After decades of brutal oppression the end of apartheid made all South Africans full legal citizens in the country of their birth. But the inequalities institutionalized during decades of apartheid have proven incredibly difficult to undo. Poverty remains pervasive among black South Africans. Roughly a quarter of the population lives below the international poverty line of just $1.25 a day. Unemployment in South Africa is approaching three times that in the US. Half of all young men and women have never had a job. Many are too frustrated by their lack of prospects to continue looking. While a small number of black South Africans have become extraordinarily wealthy, the majority still struggle to get by.

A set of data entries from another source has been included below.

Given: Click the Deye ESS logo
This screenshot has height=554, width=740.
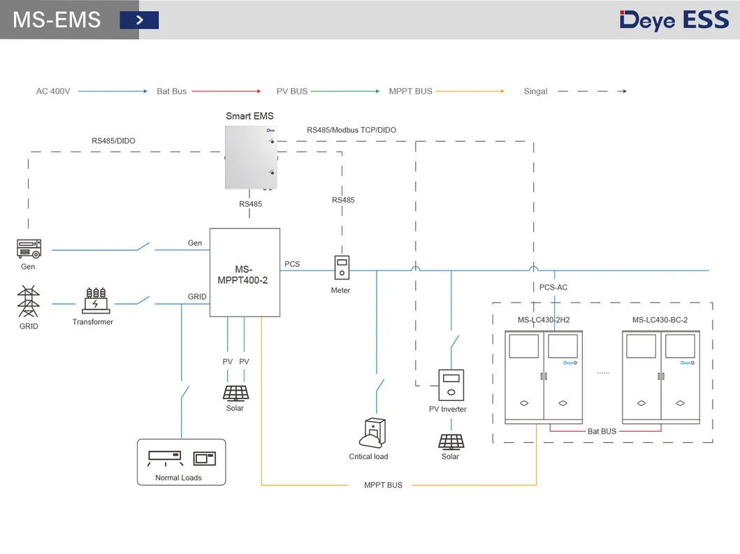Looking at the screenshot, I should point(674,20).
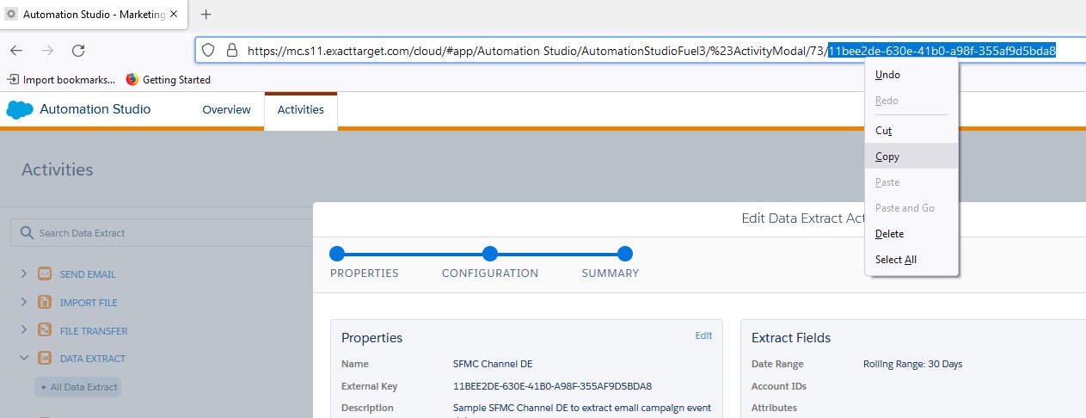Click the Configuration step circle
1086x418 pixels.
click(x=490, y=254)
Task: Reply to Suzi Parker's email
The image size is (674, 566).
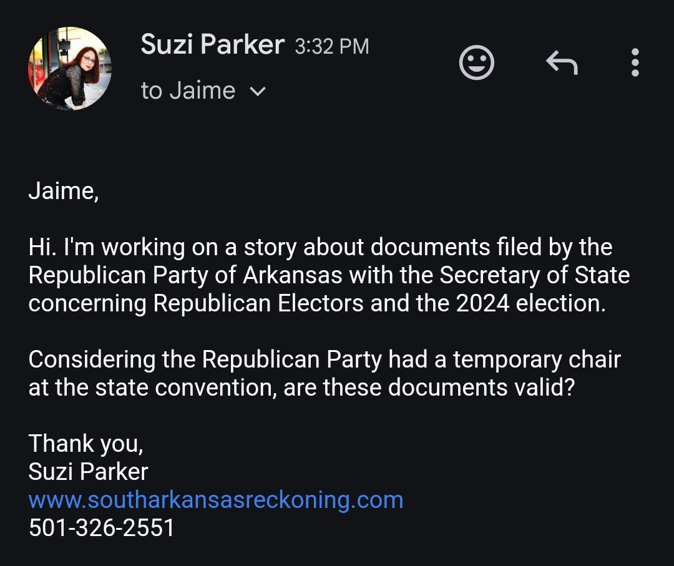Action: (562, 62)
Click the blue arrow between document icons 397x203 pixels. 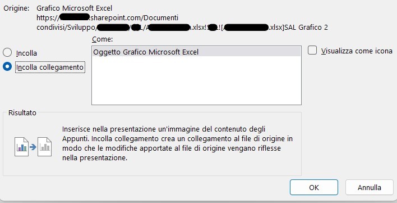33,147
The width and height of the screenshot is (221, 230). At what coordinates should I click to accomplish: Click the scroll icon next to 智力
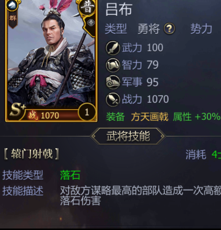(113, 65)
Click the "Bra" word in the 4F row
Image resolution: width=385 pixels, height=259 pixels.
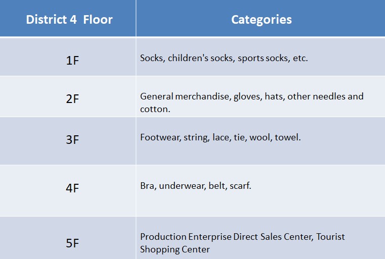[147, 186]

The campaign against apartheid was a struggle not just for democracy but also for liberation from oppression and poverty. This wide-ranging campaign was eulogized, supported and expanded through the work of innumerable artists and writers. The music of Miriam Makeba, Hugh Masekela, and Lucky Dube; the writing of Mongane Wally Serote, Zakes Mda, Nadine Gordimer, J. M. Coetzee, Andre Brink and Breyten Breytenbach; and the plays of Athol Fugard and Mbongeni Ngema, among many others, drew attention to the crimes of apartheid and the struggles of those living under it. Today's generation of South African activists and artists continues to draw attention to the challenges many citizens and residents still face.

 

Elke Zuern, Associate Professor of Politics at Sarah Lawrence College, is a specialist in sub-Saharan African politics. Her book, The Politics of Necessity: Community Organizing and Democracy in South Africa was published in 2011 by the University of Wisconsin Press.